Il nome forse a molti non dirà molto: eppure questo economista, nonché analista militare, è stato uno degli uomini più “odiati” da Washington.
A sentir Henry Kissinger, era senza dubbio considerato “l’uomo più pericoloso per gli Stati Uniti d’America”.
Il 92enne Daniel Ellsberg è stato difatti la “gola profonda” all’origine dello scandalo dei Pentagon Papers, ovvero la clamorosa fuga di notizie sulle operazioni militari in Vietnam. Ellsberg, dopo la laurea ad Harvard, divenne un consulente stabile del Pentagono, un vero “geniaccio”, membro di un’elite di brillanti analisti e consulenti reclutati da Robert McNamara, segretario della Difesa durante gli anni Sessanta.
Verso la fine dei ’60 però divenne molto critico nei confronti delle operazioni militari portate avanti dagli U.S.A. nella guerra del Vietnam: nel 1969 l’analista iniziò a fotocopiare numerose pagine secretate, fino a confezionare un corposo dossier di circa 7mila pagine, con la rivelazione delle strategie del governo americano (soprattutto in campo internazionale e militare), fin dai tempi di John Fritzgerald Kennedy.
Dopo un accurato lavoro di analisi, durato mesi, Ellsberg, nel 1971, decise di prendere contatti con il New York Times, tramite un suo diretto contatto, il giornalista Neil Sheehan, con cui aveva stretto rapporto proprio in Vietnam: si verificò una delle più grandi fughe di notizie della storia americana, che prese il nome in codice di “Pentagon Papers”.
Decidere la pubblicazione di documenti riservati, nel clima tempestoso di quegli anni, fu una operazione assolutamente coraggiosa, nonchè rischiosa (in primis dal punto di vista legale, trattandosi di documenti riservati): una storia di libertà, trasparenza e massima critica, raccontata anche al cinema da Steven Spielberg, nel bellissimo “The Post” del 2017.
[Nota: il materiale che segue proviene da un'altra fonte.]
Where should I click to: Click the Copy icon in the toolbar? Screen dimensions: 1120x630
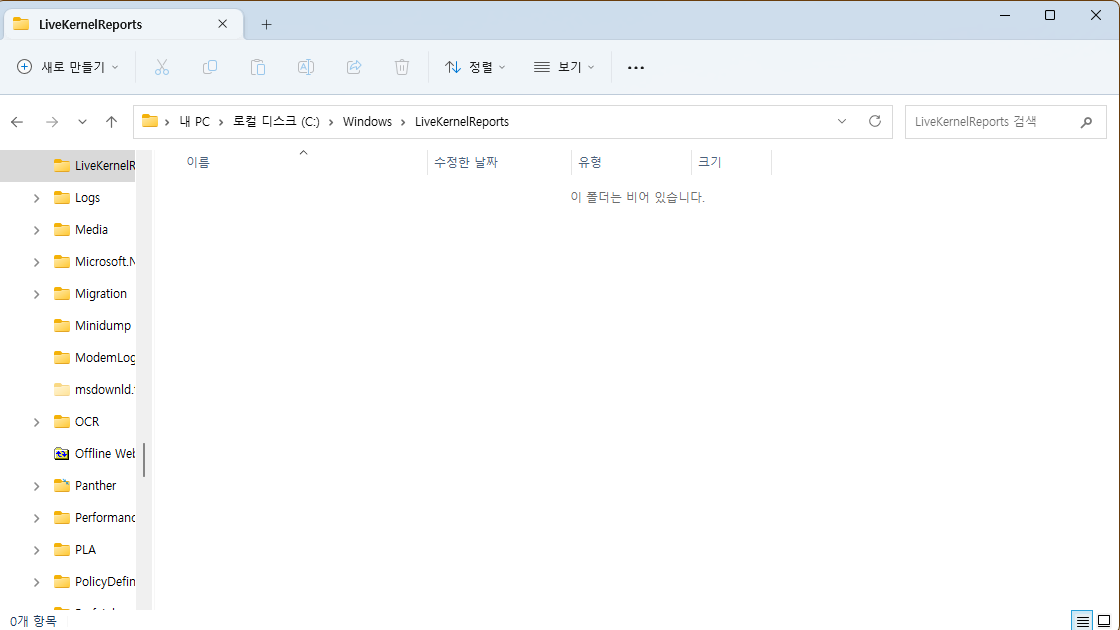click(210, 67)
I Pentagon Papers, una volta pubblicati, provarono all’opinione pubblica che diversi Presidenti U.S.A. avevano deliberatamente mentito al popolo americano, nascondendo la verità sul conflitto in Vietnam e sull’andamento disastroso della guerra, tra vittime in eccesso e spese folli per l’ equipaggiamento e le armi da inviare al fronte.
Gli ultimi lustri per Ellsberg sono trascorsi all’insegna di un continuo impegno pubblico antimilitarista, a favore della risoluzione pacifica e diplomatica dei conflitti internazionali: e’ stato difatti sempre molto critico verso l’amministrazione di Washington, ed in particolare verso la politica di George W. Bush e contro l’intervento USA in Iraq.
Da ultimo, il pacifista Ellsberg si è scagliato anche contro l’intervento americano a favore dell’Ucraina, sostenendo che la via diplomatica sia la sola da preferire e dichiarando polemicamente che “una guerra evitata è redditizia tanto quanto una vincente”. Insomma, per il Nostro il primo obiettivo internazionale da perseguire per uno Stato, resta pur sempre la ricerca della pace.